TASK PROMPT.
Show each line below that contains the word "size". Case counts.

GIVEN RECORDS START

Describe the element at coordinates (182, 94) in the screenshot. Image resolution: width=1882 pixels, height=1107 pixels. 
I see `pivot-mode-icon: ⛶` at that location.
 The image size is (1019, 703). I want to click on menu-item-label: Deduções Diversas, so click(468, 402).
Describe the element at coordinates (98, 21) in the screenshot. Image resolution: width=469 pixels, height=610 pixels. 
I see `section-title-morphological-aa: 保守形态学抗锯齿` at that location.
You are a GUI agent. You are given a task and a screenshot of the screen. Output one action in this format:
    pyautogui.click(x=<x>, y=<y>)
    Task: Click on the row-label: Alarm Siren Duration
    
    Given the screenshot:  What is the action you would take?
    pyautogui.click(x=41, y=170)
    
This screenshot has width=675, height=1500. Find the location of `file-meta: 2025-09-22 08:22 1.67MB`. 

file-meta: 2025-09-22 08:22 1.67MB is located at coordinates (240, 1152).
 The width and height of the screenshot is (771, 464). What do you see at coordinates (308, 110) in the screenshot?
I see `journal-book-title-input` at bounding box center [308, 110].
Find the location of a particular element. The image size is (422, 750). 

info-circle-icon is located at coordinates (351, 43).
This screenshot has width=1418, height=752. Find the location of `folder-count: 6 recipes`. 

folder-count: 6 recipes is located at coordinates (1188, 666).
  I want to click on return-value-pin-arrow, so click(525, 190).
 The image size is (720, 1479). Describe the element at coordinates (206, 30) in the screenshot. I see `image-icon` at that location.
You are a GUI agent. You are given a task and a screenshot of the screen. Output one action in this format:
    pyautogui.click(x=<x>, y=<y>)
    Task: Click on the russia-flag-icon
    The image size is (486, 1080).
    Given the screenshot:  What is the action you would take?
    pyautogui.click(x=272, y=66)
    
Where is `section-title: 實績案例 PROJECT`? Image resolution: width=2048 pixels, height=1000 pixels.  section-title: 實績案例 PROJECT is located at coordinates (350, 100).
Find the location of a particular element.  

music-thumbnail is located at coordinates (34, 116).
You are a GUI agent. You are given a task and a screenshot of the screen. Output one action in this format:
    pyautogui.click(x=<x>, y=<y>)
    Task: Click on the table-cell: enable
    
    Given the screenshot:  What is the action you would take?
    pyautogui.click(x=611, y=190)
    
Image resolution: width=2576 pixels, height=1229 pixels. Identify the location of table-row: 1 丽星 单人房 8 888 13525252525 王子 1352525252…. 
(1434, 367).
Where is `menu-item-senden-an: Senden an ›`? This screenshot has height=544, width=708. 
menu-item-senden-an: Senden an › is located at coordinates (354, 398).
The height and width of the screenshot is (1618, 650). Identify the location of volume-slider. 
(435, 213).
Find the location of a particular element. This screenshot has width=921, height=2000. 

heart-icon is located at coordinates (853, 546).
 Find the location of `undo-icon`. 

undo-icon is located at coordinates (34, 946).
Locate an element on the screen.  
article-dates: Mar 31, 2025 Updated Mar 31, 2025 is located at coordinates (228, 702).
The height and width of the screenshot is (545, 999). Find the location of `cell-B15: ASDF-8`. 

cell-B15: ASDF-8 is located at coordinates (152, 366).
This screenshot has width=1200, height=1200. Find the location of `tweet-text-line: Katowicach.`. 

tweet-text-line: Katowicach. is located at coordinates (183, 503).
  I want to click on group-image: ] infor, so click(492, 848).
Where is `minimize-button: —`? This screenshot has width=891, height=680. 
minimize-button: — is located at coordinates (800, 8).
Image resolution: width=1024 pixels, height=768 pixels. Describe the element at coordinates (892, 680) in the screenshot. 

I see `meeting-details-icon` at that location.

GIVEN RECORDS END

SOLVED EXERCISE.
 The image size is (1019, 703). I want to click on menu-item-label: Deduções Diversas, so click(468, 402).
Find the location of a particular element. The image size is (422, 750). 
 The image size is (720, 1479). Describe the element at coordinates (206, 30) in the screenshot. I see `image-icon` at that location.
    The image size is (486, 1080).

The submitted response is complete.